Webinar Announcement: Tablite: 9BN rows/sec + HDF5 Support for all

Webinar Announcement: Tablite: 9BN rows/sec + HDF5 Support for all
October 26, 2022, 9:00 a.m. Central time US/Canada
Register now

Tablite is an open source project which can be used for incremental data processing. Tablite uses HDF5 as a backend with strong abstraction, so that copy/append/repetition of data is handled in pages (this allows us to slice 9,000,000,000 rows in less than a second on localhost. Additional benefits of Tablite include the implementation of multiprocessing, respecting and addressing the limits of free memory, and using datatype mapping to native HDF5 types which in combination makes Tablite an elegant solution.
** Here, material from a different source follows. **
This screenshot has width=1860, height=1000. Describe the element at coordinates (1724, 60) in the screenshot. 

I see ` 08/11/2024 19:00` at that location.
You may have first heard about Tablite from this forum post: 9BN rows/sec + HDF5 support for all python datatypes

Come learn what Tablite is, and how and when to use it from its developer Dr. Bjorn Madsen, Head of System Design Tools, Dematic.

Please register to join us!

2 Likes

Hi Everyone,

Just a reminder that we will be hosting Dr. Bjorn Madsen, Head of System Design Tools, Dematic to talk about Tablite tomorrow, Wednesday 10/26 at 9:00 a.m. Central time US/Canada. From the Tablite website:

Tablite uses HDF5 as a backend with strong abstraction, so that copy, append & repetition of data is handled in pages. This is imperative for incremental data processing.

Tablite tests for memory footprint. One test compares the memory footprint of 10,000,000 integers where tablite will use < 1 Mb RAM in contrast to python which will require around 133.7 Mb of RAM (1M lists with 10 integers). Tablite also tests to assure that working with 1Tb of data is tolerable.

Tablite achieves this by using HDF5 as storage which is faster than mmap’ed files for the average case [1, 2 ] and stores all data in /tmp/tablite.hdf5 so if your OS (windows/linux/mac) sits on a SSD it will benefit from high IOPS and permit slices of 9,000,000,000 rows in less than a second

Registration is required: https://us06web.zoom.us/meeting/register/tZcqfu2vqjMuHtfnPpgYKS-H0SNg_YkEYWxF

Please feel free to join us and share this with anyone you think might be interested.

On October 26, 2022, The HDF Group hosted Dr. Bjorn Badsen to discuss his project, Tablite.

Tablite is an open source project which can be used for incremental data processing. Tablite uses HDF5 as a backend with strong abstraction, so that copy/append/repetition of data is handled in pages (this allows us to slice 9,000,000,000 rows in less than a second on localhost. Additional benefits of Tablite include the implementation of multiprocessing, respecting and addressing the limits of free memory, and using datatype mapping to native HDF5 types which in combination makes Tablite an elegant solution.